20 Years Free of Bullying - The Smith School Celebrates Two Decades as an Exceptional New York City Private School.

Share Article

The Smith School, a small New York City private school, celebrates its 20th anniversary as a successful alternative to larger and more traditional schools. Reputed as a place willing to take on students who fail to thrive in other institutions, the Smith School claims a history free of cliques and bullying. Focusing on the unique needs of every student, the school succeeds in providing a nurturing environment that fosters mutual respect among teachers and students.

Smith School students at work in the school's computer lab.

We prevent bullying - the solution was fairly simple – mutual respect and vigilance.

The Smith School, a small New York City private school, celebrates its 20th anniversary as a successful alternative to larger and more traditional schools (see NY Times article: Private Schools ‘Counsel Out’ the Unsuccessful). Founded in 1990 by Director Karen Smith, the school offers a flexible program of academic study for grades 7 to 12. It is unique among other New York City private schools in its adherence to small class sizes and personalized curriculum.

Reputed as a school that accepts all types of students (gifted, disabled, failing, or troubled) from other institutions, the Smith School succeeds in integrating this diverse set of students into a nurturing family-like setting. The small class sizes (average 5 per class) ensure that every student receives the support and guidance needed for success.

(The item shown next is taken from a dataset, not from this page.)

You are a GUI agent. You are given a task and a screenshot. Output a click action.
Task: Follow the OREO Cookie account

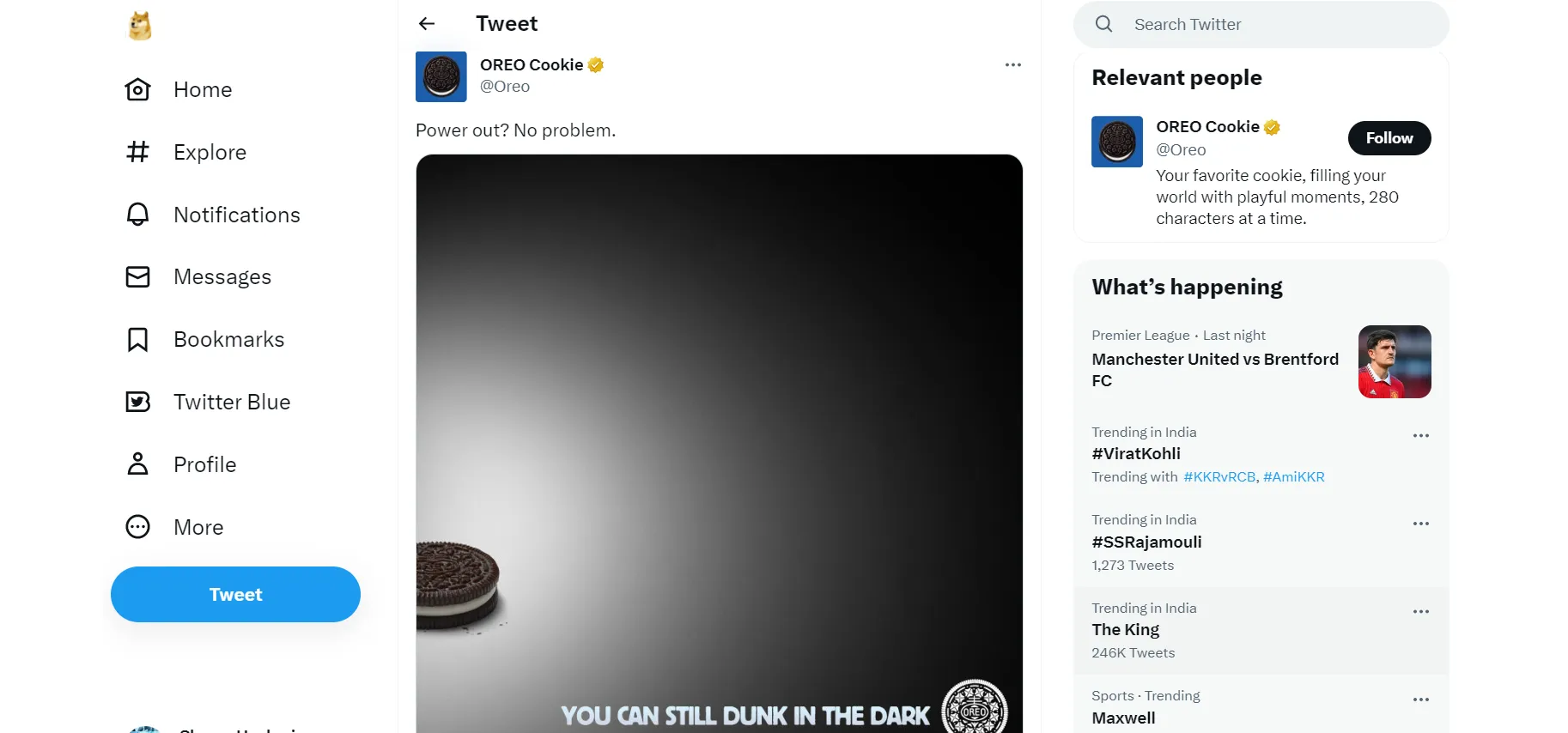coord(1389,138)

In this 20-year celebration, Karen Smith highlights the school’s success in eliminating bullying from the school experience, “Being the target of a bully is one of the most devastating experiences of childhood. It is estimated that about 50 percent of children have been bullied. The results can be catastrophic – many targets of bullies fail in school, or worse. Since our beginnings, the Smith School recognized this problem and took steps to prevent it. The solution was fairly simple – mutual respect and vigilance. All students are treated with respect by their teachers, and all students are expected to respect each other. Since the school is small, we are able to be vigilant and catch early signs of trouble. It never gets out of hand, and never escalates to the point where students are victimized. We have succeeded in creating a remarkable culture of respect.”

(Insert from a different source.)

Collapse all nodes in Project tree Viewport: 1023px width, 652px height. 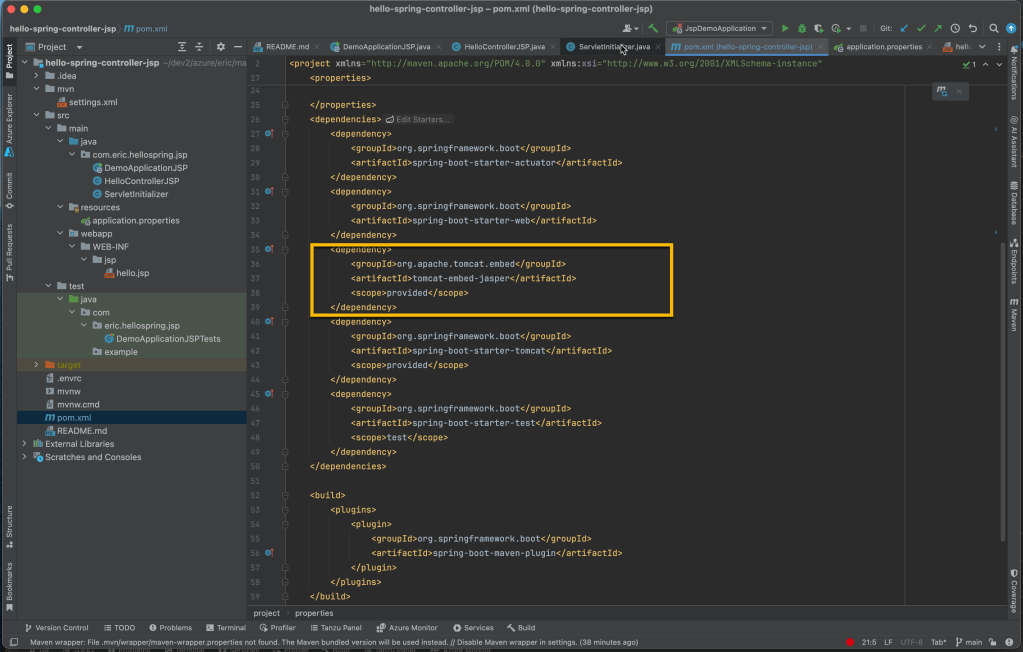(200, 47)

A Smith School parent of a mentally disabled child points out another defining factor for the school, “The Smith School integrates all student types into single classrooms. This approach means that students with disabilities attend the same classes as those without disabilities. It means that the brightest students attend the same classes as those most challenged. This would be a recipe for disaster in a larger school, but the Smith School manages it by providing individualized assignments and additional tutoring when needed.”

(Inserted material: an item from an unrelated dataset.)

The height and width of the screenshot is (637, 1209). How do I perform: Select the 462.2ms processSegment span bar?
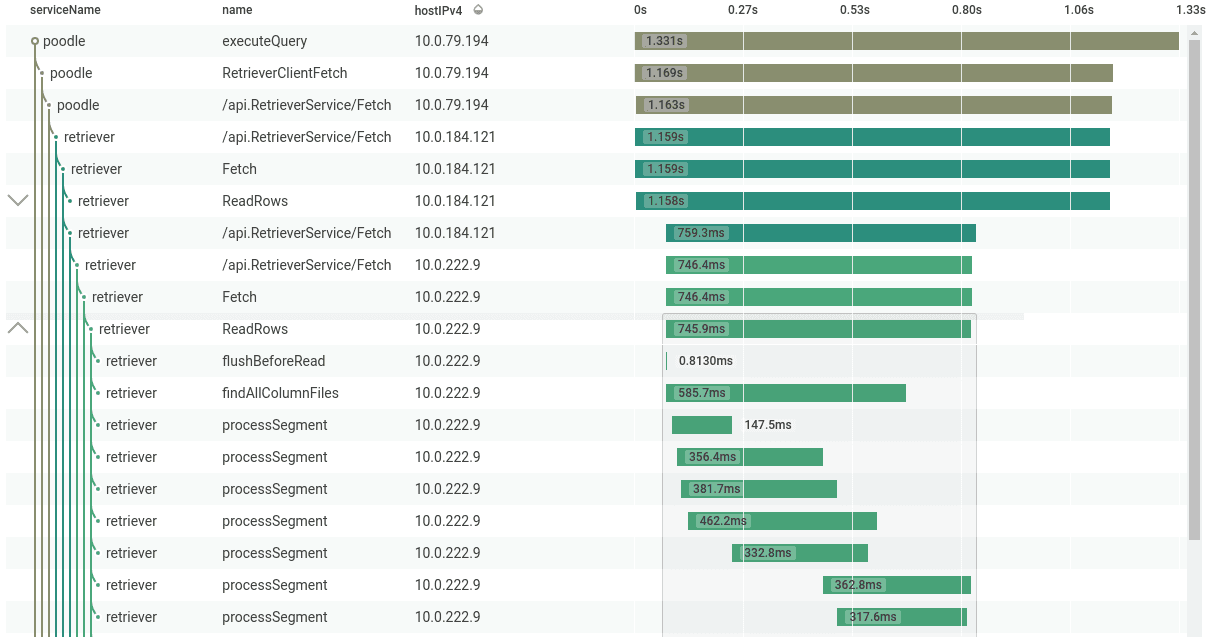click(x=782, y=521)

Another hallmark of the Smith School is the presence of a strong music program. In a time when other schools have cut back on the arts, the Smith School devotes a great deal of resources on music education. One parent comments, “My son is a gifted musician, but lacks interest in almost everything else. The Smith School customized my son’s coursework so he takes music classes every day (during and after school) and the teachers adapt many of his assignments in other courses to incorporate his interest in music.”

Looking to the future, Karen Smith remarks, “Despite our success in attracting new students, we plan on keeping the school small. This is a model that works for kids and their parents. Our future growth will be in continuing to add resources and facilities to better serve our students.”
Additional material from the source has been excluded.